Stored dataset items =
——————————
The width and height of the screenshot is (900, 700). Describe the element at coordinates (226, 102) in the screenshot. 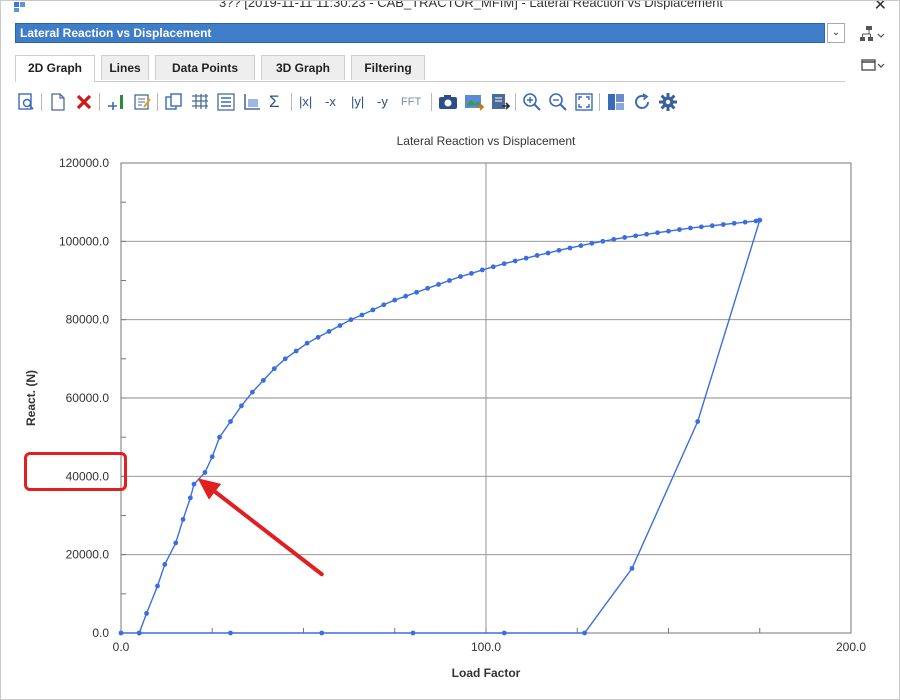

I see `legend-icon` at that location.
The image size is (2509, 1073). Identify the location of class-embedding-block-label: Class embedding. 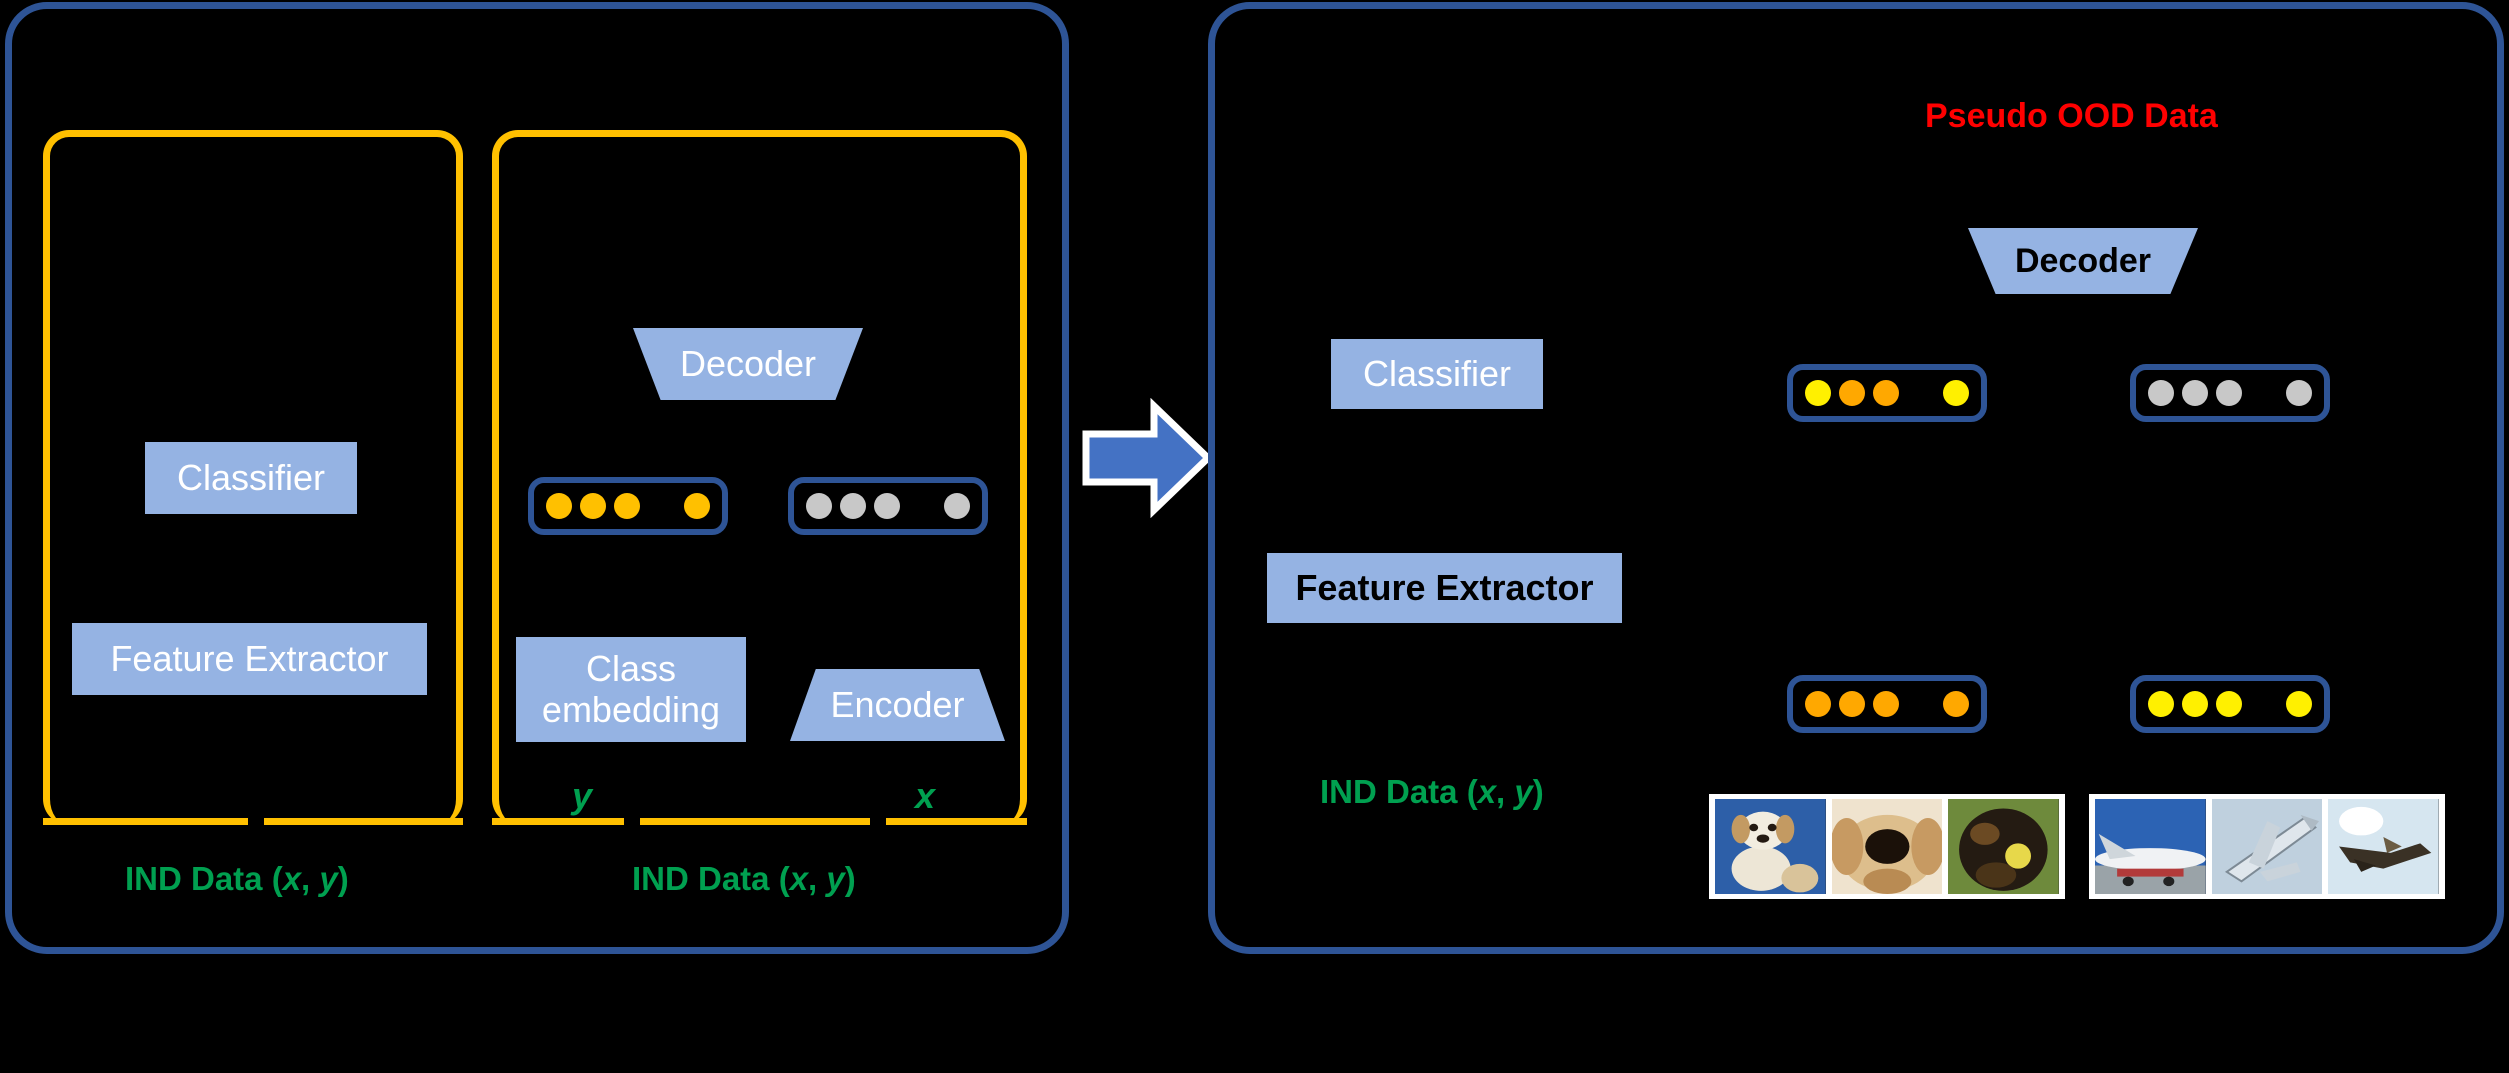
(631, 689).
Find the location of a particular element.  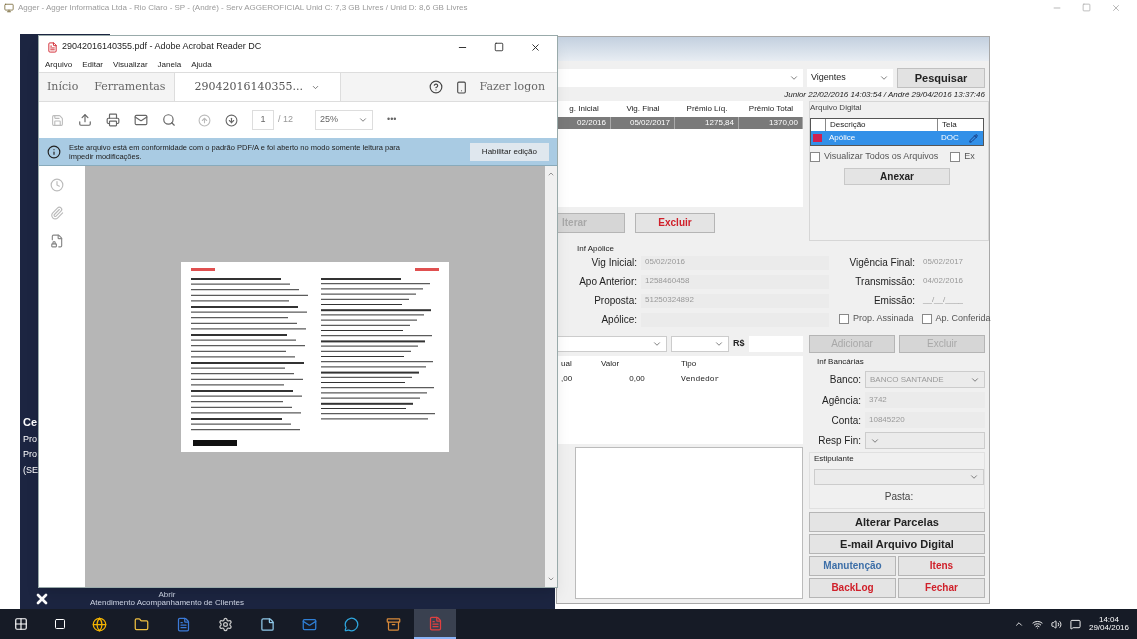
——————————
REQUEST = Convert all of the records above into a numbered list, one line per item, with blank lines dropped and the pictures left out.

TASK ANSWER =
1. The width and height of the screenshot is (900, 700). Describe the element at coordinates (226, 102) in the screenshot. 
2. I see `legend-icon` at that location.
3. The image size is (2509, 1073). Identify the location of class-embedding-block-label: Class embedding. 
4. (631, 689).
5. Find the location of a particular element.  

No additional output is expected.